Karb sudaba, y se preparaba para el inminente asalto, que no tardaría en acontecer. Innevin vibraba en sus manos, ansiosa por probar de nuevo la sangre tras mil años de abstinencia.
Cuando el dienteespada habló, su voz sonó como un ronco y profundo rugido, elegante y letal.
- VAMOS CHICO, BAJA ESA ESPADA, PODRÍAS HERIRTE. SIÉNTATE Y ESPERA TU MUERTE; TE PARTIRÉ EL CUELLO, APENAS SENTIRÁS DOLOR.
Karb no respondió, sabía que solo pretendía debilitarle. También sabía que esto era la prueba. Corm nunca regala nada. Debía mostrarse digno de portar aquella arma. Había hallado su Valor, pero aún no había probado merecerlo.
- Ven y trata de hincarme el diente, Misifú.

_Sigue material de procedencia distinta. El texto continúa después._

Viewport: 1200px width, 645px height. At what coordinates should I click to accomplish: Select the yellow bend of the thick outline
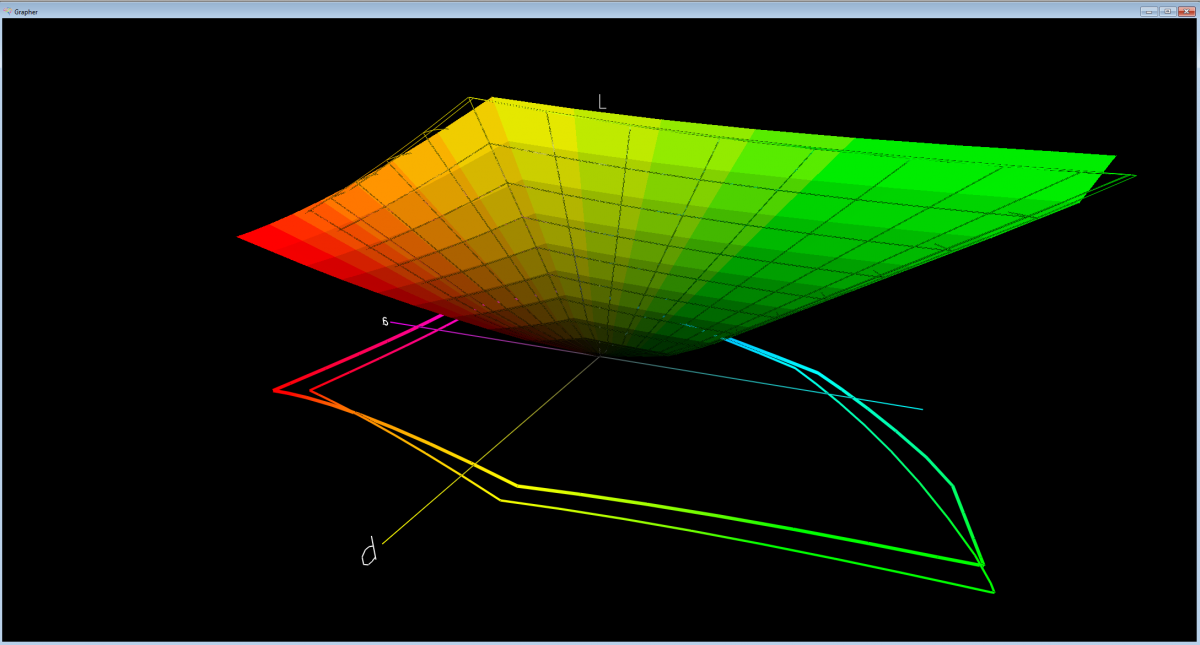(x=517, y=486)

Los dienteespada eran listos, rápidos, fuertes... Y terriblemente orgullosos. Con un bramido se abalanzó sobre el surnita, la ira reflejada en sus felinas facciones, las garras extendidas hacia el cuello de su presa, las fauces abiertas emitiendo un atronador rugido que hubiese helado la sangre de cualquier hombre. Pero Karb no lo era. Era un surnita.
Abalanzándose a su vez sobre su enemigo, Karb interpuso a Innevin entre las garras, cada una tan grande como el cuchillo del maestro carnicero. Con un movimiento de sus portentosos brazos, Karb desvió a la bestia de su trayectoria, logrando que dejase su flanco al descubierto. La espada saltó de sus manos presta a destripar a la criatura, pero esta era lo bastante ágil como para evitar la mayor parte de la hoja. Sin embargo, no pudo evitar que su pata trasera se interpusiera en la trayectoria del espadón. Rugió con dolor, y Karb pudo ver que cojeaba. El dienteespada intentó alejarse un poco de su enemigo, observándolo con ojos cargados de ira... y cierto asombro.
- ¿Acaso pretendes huir?
- AROLAR JAMÁS HUYE, CHIQUILLO, ASÍ ESO IMPLIQUE SU MUERTE. DIME, ¿CUÁL ES TU NOMBRE?
- Karb "Manotocha" de los surnitas. Tu muerte me hará hombre, Arolar, y por ello será debidamente honrada.
La bestia rugió con el orgullo de alguien que ni por la muerte puede ser derrotado y se abalanzó sobre el surnita.
La escena que siguió a continuación hubiera sido cantada durante generaciones si algún beslar hubiera estado presente, y solo podría compararse con la ira de dos Truenos. Arolar cargaba como si no hubiera herida alguna sobre su cuerpo y Karb se defendía con el ímpetu de un gigante mientras Innevin buscaba, firme y poderosa, la vida del enemigo.
Garras y acero chocaban en aquella sagrada tumba, y los huesos se estremecían de placer al recordar la batalla.
Karb era ahora furia encarnada, un Señor de la Tormenta engendrado por Corm, una fuerza imparable sin voluntad, una batalla hecha hombre. Arolar era lo salvaje, la libertad con forma de bestia, una matanza convertida en carne.
Con un fiero aullido, cubiertos de sangre y con sus cuerpos abiertos por mil heridas, cargaron el uno contra el otro una última vez.